In Interviews internationaler Medien gab sich Gaddafi indes siegessicher und gewohnt exzentrisch. Der italienischen Zeitung „Il Giornale“ sagte er, seine Regierung führe zwar Krieg gegen das Terrornetzwerk Al-Kaida. Aber wenn der Westen sich verhalten sollte wie beim Vorgehen gegen Saddam Hussein im Irak, „dann wird Libyen die internationale Allianz gegen den Terrorismus verlassen“. Tripolis werde sich dann mit Al-Kaida verbünden und den Heiligen Krieg erklären. Noch vor wenigen Tagen hatte Gaddafi ein Komplott der Al-Kaida für den Aufstand in Libyen gegen sein Regime verantwortlich gemacht. Den französischen Präsidenten Nicolas Sarkozy nannte er „geistesgestört“.
Zum Gespräch mit der Reporterin von RTL Deutschland, Antonia Rados, erschien der Diktator in einem selbst von ihm gesteuerten Golf-Wagen. Im seinem Zelt im Militärlager Bab al-Asisija in Tripolis sagte er, dass er dem Westen nicht mehr traue, der gegen ihn nur „konspiriert“ habe. „Unsere Ölaufträge gehen an russische, chinesische und indische Firmen.
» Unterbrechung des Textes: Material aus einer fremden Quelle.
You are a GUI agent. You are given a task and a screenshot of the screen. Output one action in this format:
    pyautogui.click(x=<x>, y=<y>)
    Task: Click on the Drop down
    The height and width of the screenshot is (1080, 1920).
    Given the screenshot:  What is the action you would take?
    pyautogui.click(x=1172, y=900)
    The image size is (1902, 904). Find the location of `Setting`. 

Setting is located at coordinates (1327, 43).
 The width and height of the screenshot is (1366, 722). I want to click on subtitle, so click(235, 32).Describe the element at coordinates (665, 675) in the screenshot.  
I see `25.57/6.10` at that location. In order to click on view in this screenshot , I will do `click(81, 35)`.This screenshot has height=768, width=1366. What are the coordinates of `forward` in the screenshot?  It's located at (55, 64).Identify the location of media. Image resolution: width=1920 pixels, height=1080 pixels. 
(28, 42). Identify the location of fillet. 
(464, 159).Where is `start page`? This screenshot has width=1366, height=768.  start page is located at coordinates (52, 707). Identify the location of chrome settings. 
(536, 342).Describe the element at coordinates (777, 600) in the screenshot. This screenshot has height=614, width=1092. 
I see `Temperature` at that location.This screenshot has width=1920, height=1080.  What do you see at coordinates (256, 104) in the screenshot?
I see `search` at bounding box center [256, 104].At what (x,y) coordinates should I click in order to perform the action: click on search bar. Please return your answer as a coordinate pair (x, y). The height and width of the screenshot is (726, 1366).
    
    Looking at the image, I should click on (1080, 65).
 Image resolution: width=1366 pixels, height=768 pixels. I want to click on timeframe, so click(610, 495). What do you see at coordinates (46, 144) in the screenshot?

Der Westen ist zu vergessen!“ Deutschland nahm er von der Schelte aus. „Die Deutschen haben uns gegenüber eine sehr gute Position eingenommen, ganz anders als viele wichtige Länder im Westen.“ Er könne sich deshalb vorstellen, dass Deutschland weiter Aufträge bekomme.
Auf Rados wirkte der Diktator „sehr selbstsicher und ohne jede Selbstzweifel“, teilte der Sender mit. „Es gab keinerlei Anzeichen von Nervosität, vielmehr vermittelte er das Bild eines Machthabers, der fest im Sattel sitzt“, wurde die Korrespondentin zitiert. Fast 80 Prozent der Bundesbürger lehnen eine deutsche Beteiligung an einer Militäraktion in Libyen ab. Diese Ablehnung zieht sich quer durch alle politischen Lager, ergab eine Umfrage im Auftrag der Bundesregierung, die dpa vorliegt.